**Exercise requirements**
Each line below must be printed again exactly.

====

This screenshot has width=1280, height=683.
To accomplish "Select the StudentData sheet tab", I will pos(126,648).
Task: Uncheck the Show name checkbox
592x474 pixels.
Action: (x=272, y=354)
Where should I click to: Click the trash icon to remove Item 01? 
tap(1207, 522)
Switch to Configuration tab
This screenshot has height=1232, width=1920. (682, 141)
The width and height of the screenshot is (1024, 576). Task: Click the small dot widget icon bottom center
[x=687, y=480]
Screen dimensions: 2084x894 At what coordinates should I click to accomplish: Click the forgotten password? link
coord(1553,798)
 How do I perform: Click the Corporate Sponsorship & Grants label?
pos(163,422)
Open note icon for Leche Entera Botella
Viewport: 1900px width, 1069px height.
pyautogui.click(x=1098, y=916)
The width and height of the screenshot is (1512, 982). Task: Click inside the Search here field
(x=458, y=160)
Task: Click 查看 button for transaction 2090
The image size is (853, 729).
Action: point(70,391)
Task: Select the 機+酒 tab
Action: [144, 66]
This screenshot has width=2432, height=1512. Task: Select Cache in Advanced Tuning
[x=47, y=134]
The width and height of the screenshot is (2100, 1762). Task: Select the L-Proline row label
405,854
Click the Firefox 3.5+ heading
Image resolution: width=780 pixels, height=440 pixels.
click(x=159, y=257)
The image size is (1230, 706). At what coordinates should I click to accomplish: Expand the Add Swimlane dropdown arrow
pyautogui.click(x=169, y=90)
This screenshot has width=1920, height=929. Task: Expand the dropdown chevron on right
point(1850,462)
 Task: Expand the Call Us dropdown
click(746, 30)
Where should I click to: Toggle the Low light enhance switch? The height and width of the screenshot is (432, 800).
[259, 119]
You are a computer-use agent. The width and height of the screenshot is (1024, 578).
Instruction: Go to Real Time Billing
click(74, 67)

====

**Answer box**
This screenshot has width=1280, height=683.
To accomplish "Select the StudentData sheet tab", I will pos(126,648).
Task: Uncheck the Show name checkbox
592x474 pixels.
Action: (x=272, y=354)
Where should I click to: Click the trash icon to remove Item 01? 
tap(1207, 522)
Switch to Configuration tab
This screenshot has height=1232, width=1920. (682, 141)
The width and height of the screenshot is (1024, 576). Task: Click the small dot widget icon bottom center
[x=687, y=480]
Screen dimensions: 2084x894 At what coordinates should I click to accomplish: Click the forgotten password? link
coord(1553,798)
 How do I perform: Click the Corporate Sponsorship & Grants label?
pos(163,422)
Open note icon for Leche Entera Botella
Viewport: 1900px width, 1069px height.
pyautogui.click(x=1098, y=916)
The width and height of the screenshot is (1512, 982). Task: Click inside the Search here field
(x=458, y=160)
Task: Click 查看 button for transaction 2090
The image size is (853, 729).
Action: point(70,391)
Task: Select the 機+酒 tab
Action: [144, 66]
This screenshot has width=2432, height=1512. Task: Select Cache in Advanced Tuning
[x=47, y=134]
The width and height of the screenshot is (2100, 1762). Task: Select the L-Proline row label
405,854
Click the Firefox 3.5+ heading
Image resolution: width=780 pixels, height=440 pixels.
click(x=159, y=257)
The image size is (1230, 706). At what coordinates should I click to accomplish: Expand the Add Swimlane dropdown arrow
pyautogui.click(x=169, y=90)
This screenshot has width=1920, height=929. Task: Expand the dropdown chevron on right
point(1850,462)
 Task: Expand the Call Us dropdown
click(746, 30)
Where should I click to: Toggle the Low light enhance switch? The height and width of the screenshot is (432, 800).
[259, 119]
You are a computer-use agent. The width and height of the screenshot is (1024, 578).
Instruction: Go to Real Time Billing
click(74, 67)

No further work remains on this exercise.